[Extracted records]
***
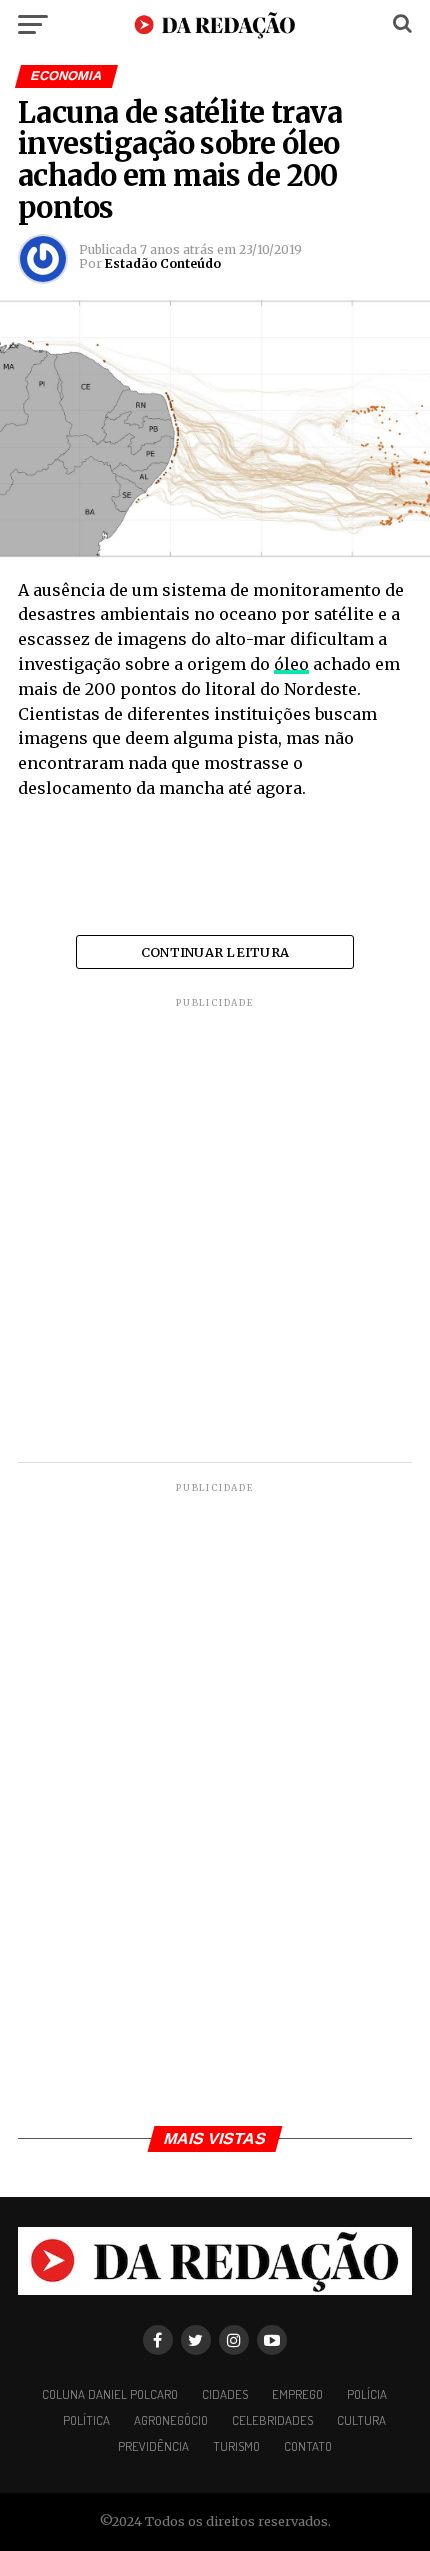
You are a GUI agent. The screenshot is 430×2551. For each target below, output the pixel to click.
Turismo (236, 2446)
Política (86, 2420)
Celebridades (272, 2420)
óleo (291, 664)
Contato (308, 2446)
***
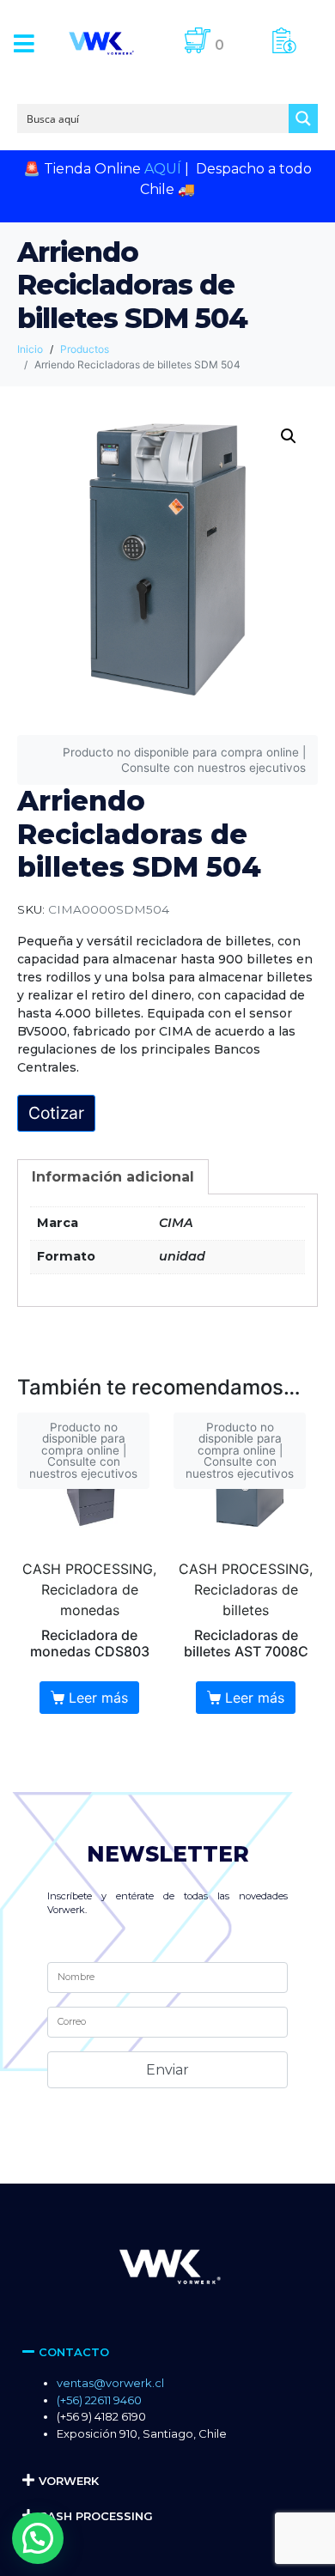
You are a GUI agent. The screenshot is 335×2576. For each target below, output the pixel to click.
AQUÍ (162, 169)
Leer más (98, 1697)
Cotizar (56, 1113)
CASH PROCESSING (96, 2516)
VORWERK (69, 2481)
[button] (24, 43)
***
▶ _TASK STATEMENT_
Give again exactly, and only, the lines above starting at the one with "You are a GUI agent. The screenshot is 430×2551." and ending at the one with "Contato (308, 2446)".

▶ _TASK RESPONSE_
You are a GUI agent. The screenshot is 430×2551. For each target below, output the pixel to click.
Turismo (236, 2446)
Política (86, 2420)
Celebridades (272, 2420)
óleo (291, 664)
Contato (308, 2446)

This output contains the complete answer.